_Aim of the exercise_. Go to the line holding "Comment (29, 639)" in the entries below and write out exactly every line down to and including the line holding "GalForm (97, 401)".

_Material to process_.
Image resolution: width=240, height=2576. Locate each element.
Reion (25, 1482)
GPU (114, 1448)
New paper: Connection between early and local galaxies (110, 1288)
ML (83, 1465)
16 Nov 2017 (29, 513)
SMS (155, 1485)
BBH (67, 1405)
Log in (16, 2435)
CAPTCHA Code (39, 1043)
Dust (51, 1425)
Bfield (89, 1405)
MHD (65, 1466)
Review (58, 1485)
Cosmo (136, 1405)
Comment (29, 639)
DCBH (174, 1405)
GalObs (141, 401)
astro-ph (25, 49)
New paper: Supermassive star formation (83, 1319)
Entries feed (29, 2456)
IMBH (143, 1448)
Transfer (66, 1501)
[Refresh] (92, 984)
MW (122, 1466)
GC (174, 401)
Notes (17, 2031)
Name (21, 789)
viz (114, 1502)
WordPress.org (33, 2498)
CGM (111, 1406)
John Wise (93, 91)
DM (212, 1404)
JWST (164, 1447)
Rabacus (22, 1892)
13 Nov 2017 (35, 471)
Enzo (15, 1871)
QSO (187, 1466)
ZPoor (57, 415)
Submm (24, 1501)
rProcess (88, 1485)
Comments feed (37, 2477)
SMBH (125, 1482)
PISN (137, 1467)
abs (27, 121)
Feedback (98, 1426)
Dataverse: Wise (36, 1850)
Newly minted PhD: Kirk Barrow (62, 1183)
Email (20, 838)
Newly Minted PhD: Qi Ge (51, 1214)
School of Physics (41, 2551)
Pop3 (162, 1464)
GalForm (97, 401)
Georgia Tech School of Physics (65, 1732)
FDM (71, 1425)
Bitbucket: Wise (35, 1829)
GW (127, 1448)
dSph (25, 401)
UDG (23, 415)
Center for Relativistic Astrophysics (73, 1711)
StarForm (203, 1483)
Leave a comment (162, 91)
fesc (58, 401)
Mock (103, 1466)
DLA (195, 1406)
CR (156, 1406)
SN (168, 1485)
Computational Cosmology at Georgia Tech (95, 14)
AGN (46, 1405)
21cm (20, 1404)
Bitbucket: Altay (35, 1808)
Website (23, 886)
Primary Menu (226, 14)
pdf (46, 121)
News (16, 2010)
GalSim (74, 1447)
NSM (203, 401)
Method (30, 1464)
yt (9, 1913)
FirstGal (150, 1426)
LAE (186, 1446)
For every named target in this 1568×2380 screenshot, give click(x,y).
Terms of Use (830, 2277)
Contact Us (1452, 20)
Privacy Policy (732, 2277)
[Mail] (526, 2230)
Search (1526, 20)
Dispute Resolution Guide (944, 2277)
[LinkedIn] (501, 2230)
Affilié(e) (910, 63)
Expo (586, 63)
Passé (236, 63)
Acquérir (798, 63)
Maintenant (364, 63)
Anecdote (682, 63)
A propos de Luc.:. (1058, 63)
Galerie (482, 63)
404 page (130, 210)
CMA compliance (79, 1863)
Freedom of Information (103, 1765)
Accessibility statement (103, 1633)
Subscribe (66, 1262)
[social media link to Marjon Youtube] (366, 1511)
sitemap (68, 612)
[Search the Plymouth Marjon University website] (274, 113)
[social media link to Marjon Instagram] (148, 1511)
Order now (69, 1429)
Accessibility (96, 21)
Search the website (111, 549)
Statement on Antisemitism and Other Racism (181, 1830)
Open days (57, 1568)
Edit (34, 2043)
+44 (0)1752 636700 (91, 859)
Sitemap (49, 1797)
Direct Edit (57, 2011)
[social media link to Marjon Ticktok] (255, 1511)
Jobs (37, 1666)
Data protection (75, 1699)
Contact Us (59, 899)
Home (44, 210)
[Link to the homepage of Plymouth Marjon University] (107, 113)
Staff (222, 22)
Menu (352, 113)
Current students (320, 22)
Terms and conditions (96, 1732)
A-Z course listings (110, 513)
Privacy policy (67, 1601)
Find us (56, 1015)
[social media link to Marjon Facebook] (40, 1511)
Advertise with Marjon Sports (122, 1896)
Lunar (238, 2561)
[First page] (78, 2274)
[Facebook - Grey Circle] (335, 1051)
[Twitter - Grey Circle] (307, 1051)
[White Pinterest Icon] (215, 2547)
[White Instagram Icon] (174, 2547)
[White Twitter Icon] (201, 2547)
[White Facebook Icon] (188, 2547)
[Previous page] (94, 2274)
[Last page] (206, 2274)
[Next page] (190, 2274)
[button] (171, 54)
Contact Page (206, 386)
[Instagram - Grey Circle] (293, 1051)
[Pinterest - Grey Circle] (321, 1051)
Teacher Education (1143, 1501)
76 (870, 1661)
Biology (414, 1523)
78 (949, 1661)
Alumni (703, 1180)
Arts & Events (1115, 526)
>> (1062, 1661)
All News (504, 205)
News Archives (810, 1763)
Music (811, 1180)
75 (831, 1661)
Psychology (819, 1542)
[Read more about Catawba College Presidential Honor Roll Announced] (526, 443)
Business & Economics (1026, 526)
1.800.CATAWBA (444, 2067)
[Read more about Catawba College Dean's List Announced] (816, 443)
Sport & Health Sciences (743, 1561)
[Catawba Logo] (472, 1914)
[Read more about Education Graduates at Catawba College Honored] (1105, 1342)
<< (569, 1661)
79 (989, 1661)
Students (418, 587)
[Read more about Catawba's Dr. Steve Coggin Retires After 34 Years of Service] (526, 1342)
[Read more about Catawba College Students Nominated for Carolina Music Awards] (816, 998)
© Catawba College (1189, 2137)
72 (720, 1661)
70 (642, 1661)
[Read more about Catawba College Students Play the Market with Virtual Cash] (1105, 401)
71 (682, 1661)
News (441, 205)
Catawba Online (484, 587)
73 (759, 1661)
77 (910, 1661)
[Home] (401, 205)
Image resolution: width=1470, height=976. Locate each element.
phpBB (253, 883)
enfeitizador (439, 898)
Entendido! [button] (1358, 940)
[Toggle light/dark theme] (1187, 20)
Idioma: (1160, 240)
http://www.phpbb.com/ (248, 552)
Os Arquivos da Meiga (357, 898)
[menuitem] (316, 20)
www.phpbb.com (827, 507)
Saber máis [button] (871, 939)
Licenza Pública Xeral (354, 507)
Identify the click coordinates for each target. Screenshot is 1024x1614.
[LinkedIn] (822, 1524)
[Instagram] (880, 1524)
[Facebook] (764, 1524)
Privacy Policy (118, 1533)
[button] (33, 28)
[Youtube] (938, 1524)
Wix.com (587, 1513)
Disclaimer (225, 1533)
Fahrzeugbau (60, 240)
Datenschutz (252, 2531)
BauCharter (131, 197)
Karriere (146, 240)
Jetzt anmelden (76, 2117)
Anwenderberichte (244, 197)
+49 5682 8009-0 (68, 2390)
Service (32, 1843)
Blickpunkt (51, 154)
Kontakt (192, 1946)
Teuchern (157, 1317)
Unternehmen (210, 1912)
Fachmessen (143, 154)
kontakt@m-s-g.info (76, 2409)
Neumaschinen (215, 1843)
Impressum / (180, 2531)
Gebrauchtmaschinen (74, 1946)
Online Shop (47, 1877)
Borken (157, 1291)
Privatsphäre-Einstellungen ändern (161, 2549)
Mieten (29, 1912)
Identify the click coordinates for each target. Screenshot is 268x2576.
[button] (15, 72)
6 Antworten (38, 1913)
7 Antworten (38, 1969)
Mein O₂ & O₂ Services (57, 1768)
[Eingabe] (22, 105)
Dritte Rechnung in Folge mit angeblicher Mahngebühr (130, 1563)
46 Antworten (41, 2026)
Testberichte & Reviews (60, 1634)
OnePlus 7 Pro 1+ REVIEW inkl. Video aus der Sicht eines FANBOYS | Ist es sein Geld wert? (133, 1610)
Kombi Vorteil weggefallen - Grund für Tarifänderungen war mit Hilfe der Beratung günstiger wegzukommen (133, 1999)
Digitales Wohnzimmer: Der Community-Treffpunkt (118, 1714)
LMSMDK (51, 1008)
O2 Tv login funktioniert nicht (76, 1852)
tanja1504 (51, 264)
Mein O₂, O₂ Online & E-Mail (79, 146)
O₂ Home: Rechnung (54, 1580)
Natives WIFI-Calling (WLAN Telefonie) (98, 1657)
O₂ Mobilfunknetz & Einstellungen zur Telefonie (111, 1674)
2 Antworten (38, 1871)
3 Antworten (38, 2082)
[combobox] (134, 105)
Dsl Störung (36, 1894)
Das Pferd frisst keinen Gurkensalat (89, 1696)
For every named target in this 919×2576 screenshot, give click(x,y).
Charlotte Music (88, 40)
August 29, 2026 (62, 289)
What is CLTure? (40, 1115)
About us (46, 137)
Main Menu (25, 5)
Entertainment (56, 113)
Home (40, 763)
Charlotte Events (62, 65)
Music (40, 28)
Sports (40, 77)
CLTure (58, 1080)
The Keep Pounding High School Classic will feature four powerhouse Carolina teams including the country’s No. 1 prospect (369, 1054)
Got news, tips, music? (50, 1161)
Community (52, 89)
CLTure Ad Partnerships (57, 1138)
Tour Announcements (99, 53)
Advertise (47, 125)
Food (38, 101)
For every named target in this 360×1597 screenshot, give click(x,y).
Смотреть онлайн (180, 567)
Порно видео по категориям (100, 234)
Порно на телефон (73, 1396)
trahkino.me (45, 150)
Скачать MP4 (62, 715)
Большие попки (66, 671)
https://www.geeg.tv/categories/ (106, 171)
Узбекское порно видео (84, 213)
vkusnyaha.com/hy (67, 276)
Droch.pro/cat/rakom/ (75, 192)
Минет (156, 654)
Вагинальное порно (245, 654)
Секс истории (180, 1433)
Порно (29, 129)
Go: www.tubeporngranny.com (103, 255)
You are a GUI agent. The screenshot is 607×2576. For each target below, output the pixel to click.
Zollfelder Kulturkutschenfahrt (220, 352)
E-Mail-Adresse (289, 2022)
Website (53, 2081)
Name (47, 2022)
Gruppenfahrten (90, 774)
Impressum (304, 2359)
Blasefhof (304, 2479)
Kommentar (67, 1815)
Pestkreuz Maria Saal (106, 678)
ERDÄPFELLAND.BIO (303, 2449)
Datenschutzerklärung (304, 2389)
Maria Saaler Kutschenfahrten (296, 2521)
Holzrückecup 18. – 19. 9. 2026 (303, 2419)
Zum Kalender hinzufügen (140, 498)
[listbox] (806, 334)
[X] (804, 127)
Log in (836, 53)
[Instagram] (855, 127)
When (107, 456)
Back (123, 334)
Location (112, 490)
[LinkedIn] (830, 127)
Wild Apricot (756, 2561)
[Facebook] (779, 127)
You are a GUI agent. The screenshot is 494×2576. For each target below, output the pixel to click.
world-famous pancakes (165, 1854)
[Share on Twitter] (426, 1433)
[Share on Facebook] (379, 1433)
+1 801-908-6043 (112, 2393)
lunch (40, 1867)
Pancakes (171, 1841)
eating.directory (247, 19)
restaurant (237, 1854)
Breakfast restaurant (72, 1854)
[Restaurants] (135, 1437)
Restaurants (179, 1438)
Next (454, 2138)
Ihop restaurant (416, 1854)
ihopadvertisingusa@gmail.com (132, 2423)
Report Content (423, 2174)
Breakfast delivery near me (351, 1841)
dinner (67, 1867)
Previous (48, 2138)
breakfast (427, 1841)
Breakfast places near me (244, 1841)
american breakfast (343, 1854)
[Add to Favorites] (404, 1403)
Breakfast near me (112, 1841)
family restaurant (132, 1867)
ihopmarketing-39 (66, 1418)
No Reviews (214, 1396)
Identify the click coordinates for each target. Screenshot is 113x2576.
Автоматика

_Task response_.
Comment (29, 639)
DCBH (174, 1405)
GalObs (141, 401)
astro-ph (25, 49)
New paper: Supermassive star formation (83, 1319)
Entries feed (29, 2456)
IMBH (143, 1448)
Transfer (66, 1501)
[Refresh] (92, 984)
MW (122, 1466)
GC (174, 401)
Notes (17, 2031)
Name (21, 789)
viz (114, 1502)
WordPress.org (33, 2498)
CGM (111, 1406)
John Wise (93, 91)
DM (212, 1404)
JWST (164, 1447)
Rabacus (22, 1892)
13 Nov 2017 (35, 471)
Enzo (15, 1871)
QSO (187, 1466)
ZPoor (57, 415)
Submm (24, 1501)
rProcess (88, 1485)
Comments feed (37, 2477)
SMBH (125, 1482)
PISN (137, 1467)
abs (27, 121)
Feedback (98, 1426)
Dataverse: Wise (36, 1850)
Newly minted PhD: Kirk Barrow (62, 1183)
Email (20, 838)
Newly Minted PhD: Qi Ge (51, 1214)
School of Physics (41, 2551)
Pop3 (162, 1464)
GalForm (97, 401)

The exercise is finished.